Requirements:
Edit the records below by replacing "coordinate pair" with "point" wherever it occurs, and leave all other text unchanged.

Task input:
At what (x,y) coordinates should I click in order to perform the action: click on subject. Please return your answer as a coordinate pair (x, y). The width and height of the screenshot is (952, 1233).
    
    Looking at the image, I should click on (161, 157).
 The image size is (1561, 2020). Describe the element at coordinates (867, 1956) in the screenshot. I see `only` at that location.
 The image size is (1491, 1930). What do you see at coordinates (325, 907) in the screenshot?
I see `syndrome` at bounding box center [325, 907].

The output:
At what (x,y) coordinates should I click in order to perform the action: click on subject. Please return your answer as a point (x, y). The width and height of the screenshot is (952, 1233).
    
    Looking at the image, I should click on (161, 157).
 The image size is (1561, 2020). Describe the element at coordinates (867, 1956) in the screenshot. I see `only` at that location.
 The image size is (1491, 1930). What do you see at coordinates (325, 907) in the screenshot?
I see `syndrome` at bounding box center [325, 907].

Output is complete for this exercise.